I'm certainly not very talented when it comes to making movies, but I made this one this afternoon and wanted to share. http://www.youtube.com/watch?feature=pl ... XEdAhZz2CI

I also wanted to thank you guys SO much for all the wonderful support ya'll have given me this 2011 year, and for helping me through the rough times. I love you guys. :grouphug:


----------



## toth boer goats (Jul 20, 2008)

Beautifully heartfelt and well put together....... I commend you... :thumb: :hug: :hi5:


----------



## KW Farms (Jun 21, 2008)

That was very nice. :hug: :thumb:


----------



## Jessaba (May 13, 2010)

That was beautiful  :hug:


----------



## RPC (Nov 6, 2009)

I really liked that.


----------



## nancy d (Oct 5, 2007)

What a beautiful, beautiful tribute. :hug:


----------



## Burns Branch Boers (Apr 11, 2011)

That was awesome, very sweet and beautiful for your goats that passed. Your pictures are very pretty and show alot of emotion :thumb: :hug:


----------



## freedomstarfarm (Mar 25, 2011)

That was beautiful! I am holding back tears since my daughter was watching with me and wouldn't understand my crying. What a wonderful tribute to your goats; those lost and those still with you. You are talented in so many ways!!! :hug:


----------



## Goat Song (May 4, 2011)

Thanks guys. :hug: I wish the pictures were better quality, and that I could have added some videos, but that's still beyond me... But I feel like I managed to get the message across, and that's what matters.

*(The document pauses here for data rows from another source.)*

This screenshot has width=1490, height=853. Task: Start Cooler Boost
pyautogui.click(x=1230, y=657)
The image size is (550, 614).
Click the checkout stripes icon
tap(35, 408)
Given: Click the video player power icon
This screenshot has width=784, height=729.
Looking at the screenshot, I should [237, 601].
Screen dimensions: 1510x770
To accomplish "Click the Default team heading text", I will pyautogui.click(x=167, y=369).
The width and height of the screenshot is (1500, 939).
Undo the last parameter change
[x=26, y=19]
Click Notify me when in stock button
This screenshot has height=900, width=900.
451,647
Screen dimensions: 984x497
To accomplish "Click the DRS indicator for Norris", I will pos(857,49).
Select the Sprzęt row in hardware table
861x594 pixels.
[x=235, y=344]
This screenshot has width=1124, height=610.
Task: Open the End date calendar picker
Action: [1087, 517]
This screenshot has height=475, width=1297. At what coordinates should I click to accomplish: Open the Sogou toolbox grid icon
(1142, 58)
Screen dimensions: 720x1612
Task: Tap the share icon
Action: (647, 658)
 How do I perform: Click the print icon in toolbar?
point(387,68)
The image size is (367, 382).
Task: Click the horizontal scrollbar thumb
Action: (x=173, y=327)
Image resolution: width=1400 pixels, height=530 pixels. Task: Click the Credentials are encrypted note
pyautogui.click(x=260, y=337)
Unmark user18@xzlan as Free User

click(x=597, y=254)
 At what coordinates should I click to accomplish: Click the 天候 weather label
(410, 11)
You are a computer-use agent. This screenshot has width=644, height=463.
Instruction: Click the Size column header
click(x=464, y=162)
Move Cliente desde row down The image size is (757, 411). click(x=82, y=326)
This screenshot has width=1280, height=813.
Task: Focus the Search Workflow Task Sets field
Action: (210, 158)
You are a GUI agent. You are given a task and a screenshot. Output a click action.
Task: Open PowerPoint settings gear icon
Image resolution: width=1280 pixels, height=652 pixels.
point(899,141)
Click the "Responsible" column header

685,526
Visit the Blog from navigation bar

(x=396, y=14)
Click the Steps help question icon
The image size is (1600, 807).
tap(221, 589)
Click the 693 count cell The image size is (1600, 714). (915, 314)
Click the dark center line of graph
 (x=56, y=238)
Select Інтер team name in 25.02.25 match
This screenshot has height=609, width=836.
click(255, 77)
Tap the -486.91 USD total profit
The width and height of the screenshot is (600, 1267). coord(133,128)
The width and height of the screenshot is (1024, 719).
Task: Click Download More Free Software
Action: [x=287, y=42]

Logan, I cried buckets while making this; having to dig up old pictures of my goats who died made me realize that there's still a raw wound there...


----------



## freedomstarfarm (Mar 25, 2011)

I can only imagine. :hug: 

Here's to 2012 and a brighter year with your internship and lots of good stuff to look forward to.


----------



## nancy d (Oct 5, 2007)

No Caitlyn you did a wonderful job. You let us cry with you. It caused me to remember my only Nubian who passed almost a year ago.
She will always be cherished, now more than ever. The lady I bought her from is undergoing chemo.


----------



## Mandara Farm (Sep 12, 2010)

Thank you for sharing your heartfelt tribute. Your deep love for your goats, and your commitment to them shines through the tragedies of 2011. I'm so sorry you lost your dear ones, and hope that 2012 brings you great happiness and success as you head toward your internship...


----------



## peggy (Aug 11, 2010)

What a wonderful tribute. I have tears of sadness for your losses. May the new year bring you much deserved happiness and lots of goat kisses.


----------



## Breezy-Trail (Sep 16, 2011)

That is very touching. You did a good job putting it together.


Sorry to hear (again) about all your losses.
That is a lot to loose in a year and it is no doubt hard on you.
I hope you can get some replacements to more than fill the empty spaces that were left behind when you lost them.
Of course being as goats are goats it is hard to find one to replace the one lost, being as they are all so different in personality.


----------



## .:Linz:. (Aug 25, 2011)

That was lovely, Caitlyn. I'm sorry you had so many hard times this year, and pray that 2012 will hold much better things.


----------



## toth boer goats (Jul 20, 2008)

> Thanks guys. :hug:


 Your Welcome..... :thumb: :hug:


----------



## Willow (Jun 12, 2011)

I wasn't going to cry....but I did....I am.  Happy New Year. I wish you , your family and all your animals health and happiness. And may your dreams be fulfilled. :hug:


----------



## Mini Goat Lover (May 4, 2011)

That was so beautiful Kaitlyn. :hug: Praying for you to have a wonderful and blessed new year. ray:


----------